Stored dataset items:

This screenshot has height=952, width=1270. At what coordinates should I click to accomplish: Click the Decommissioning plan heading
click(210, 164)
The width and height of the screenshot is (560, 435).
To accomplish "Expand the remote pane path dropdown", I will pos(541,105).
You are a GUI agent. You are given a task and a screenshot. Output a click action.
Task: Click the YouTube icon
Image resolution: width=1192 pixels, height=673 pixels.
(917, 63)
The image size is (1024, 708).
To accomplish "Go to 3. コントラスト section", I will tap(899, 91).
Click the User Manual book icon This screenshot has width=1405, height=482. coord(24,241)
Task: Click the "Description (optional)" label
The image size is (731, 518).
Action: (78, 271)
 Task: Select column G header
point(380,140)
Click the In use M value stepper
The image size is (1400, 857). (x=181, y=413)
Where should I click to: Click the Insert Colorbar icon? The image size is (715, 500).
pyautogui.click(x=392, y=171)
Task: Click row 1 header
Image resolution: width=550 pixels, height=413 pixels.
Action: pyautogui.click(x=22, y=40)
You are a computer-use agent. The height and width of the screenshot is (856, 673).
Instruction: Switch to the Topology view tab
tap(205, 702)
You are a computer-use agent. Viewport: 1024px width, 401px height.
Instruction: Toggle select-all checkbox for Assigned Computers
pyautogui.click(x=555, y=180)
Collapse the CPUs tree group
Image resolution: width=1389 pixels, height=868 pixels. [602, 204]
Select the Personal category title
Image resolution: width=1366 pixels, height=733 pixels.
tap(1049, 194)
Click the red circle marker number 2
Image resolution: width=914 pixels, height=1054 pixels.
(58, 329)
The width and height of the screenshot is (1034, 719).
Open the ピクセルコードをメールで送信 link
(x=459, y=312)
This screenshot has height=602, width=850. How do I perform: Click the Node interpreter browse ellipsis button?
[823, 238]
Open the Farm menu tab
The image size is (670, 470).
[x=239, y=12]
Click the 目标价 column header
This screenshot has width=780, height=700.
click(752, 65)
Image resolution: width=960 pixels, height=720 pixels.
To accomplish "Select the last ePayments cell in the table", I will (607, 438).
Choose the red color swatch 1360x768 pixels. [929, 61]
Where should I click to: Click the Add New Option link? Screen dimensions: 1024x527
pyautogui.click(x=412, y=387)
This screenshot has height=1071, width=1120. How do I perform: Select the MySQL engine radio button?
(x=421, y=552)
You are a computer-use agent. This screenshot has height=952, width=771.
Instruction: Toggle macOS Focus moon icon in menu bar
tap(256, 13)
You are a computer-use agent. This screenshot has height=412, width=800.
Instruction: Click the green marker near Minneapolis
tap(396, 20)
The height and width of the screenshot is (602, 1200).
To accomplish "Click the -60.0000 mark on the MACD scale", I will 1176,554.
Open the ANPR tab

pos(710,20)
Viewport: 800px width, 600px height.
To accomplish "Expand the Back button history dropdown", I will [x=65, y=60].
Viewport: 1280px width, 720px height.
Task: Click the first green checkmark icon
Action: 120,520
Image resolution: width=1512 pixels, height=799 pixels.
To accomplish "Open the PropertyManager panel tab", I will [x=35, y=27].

EXERCISE DETAILS.
Only one stretch of the data above is needed. Restate it word for word, from the line containing "has height=952, width=771." through the line containing "Viewport: 800px width, 600px height.", both ends included.

COMPLETED TASK.
You are a computer-use agent. This screenshot has height=952, width=771.
Instruction: Toggle macOS Focus moon icon in menu bar
tap(256, 13)
You are a computer-use agent. This screenshot has height=412, width=800.
Instruction: Click the green marker near Minneapolis
tap(396, 20)
The height and width of the screenshot is (602, 1200).
To accomplish "Click the -60.0000 mark on the MACD scale", I will 1176,554.
Open the ANPR tab

pos(710,20)
Viewport: 800px width, 600px height.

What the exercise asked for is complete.